5 Responses to 507 – Homework 1

  1. Nick Davidson says:
    September 2, 2010 at 4:45 pm

    Hey Dr. Caicedo,
    For the third exercise you listed, did you mean exercise 1.4.37, on p. 33? I can’t find a 37 in section 1.5.

    Thanks, I’m looking forward to getting started on these,
    Nick

    Reply
  2. Amy Griffin says:
    September 9, 2010 at 2:13 pm

    Dr. Caicedo,

    On question 4, second bullet, can you tell me which one is the “usual” sense and which is the “new” sense?

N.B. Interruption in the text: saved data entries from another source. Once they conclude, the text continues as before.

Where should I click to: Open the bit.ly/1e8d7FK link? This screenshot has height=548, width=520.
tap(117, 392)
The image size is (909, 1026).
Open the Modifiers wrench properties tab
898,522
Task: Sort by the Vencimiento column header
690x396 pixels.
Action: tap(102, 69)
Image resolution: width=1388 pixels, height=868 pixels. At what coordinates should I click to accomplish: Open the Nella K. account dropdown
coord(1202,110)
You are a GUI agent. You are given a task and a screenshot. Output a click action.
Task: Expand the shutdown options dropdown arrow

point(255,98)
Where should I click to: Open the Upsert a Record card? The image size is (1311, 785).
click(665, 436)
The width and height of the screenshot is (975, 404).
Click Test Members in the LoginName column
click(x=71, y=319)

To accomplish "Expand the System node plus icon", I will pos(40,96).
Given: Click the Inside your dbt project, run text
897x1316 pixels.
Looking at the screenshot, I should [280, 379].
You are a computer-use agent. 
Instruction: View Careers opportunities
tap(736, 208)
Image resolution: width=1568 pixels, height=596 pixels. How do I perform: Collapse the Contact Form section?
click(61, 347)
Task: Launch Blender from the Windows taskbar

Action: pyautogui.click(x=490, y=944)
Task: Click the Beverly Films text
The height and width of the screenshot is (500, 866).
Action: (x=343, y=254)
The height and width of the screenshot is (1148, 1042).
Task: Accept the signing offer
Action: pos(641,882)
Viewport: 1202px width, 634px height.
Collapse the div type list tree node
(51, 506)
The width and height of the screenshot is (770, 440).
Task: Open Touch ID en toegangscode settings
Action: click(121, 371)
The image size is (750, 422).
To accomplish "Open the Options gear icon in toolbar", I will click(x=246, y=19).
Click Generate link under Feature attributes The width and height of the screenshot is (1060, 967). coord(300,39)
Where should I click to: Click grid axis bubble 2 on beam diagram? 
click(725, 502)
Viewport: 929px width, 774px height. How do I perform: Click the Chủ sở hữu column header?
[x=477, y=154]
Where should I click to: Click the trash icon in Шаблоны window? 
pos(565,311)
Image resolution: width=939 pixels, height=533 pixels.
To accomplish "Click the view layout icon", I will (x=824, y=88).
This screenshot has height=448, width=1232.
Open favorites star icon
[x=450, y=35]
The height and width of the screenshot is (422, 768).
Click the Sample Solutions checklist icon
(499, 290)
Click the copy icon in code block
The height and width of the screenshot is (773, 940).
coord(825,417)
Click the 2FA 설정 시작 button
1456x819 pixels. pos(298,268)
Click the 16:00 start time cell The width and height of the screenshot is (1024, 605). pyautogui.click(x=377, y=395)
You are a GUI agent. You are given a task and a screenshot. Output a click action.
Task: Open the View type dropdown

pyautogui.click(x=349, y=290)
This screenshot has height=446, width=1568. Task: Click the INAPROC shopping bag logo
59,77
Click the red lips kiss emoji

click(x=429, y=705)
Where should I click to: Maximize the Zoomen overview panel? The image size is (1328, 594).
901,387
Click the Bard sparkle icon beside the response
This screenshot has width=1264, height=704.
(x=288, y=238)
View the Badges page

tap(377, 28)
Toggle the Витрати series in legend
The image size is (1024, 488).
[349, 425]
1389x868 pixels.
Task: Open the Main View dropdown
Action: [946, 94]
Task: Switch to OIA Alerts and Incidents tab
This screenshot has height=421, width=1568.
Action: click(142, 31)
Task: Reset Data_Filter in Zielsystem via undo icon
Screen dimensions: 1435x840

I’ve used the alpha = beta times gamma one before, so that’s my “usual”, but for this problem is it the new one?

    Reply
    • andrescaicedo says:
      September 9, 2010 at 2:39 pm

      Hi Amy,

      I meant this: a|b, as we commonly use it, means that a,b are integers, and there is an integer c such that ac=b.

      In this exercise, we defined \alpha|\beta to mean that \alpha,\beta are “Gaussian integers”, i.e., members of {\mathbb Z}[i], and there is a \gamma\in{\mathbb Z}[i] with \alpha\gamma=\beta.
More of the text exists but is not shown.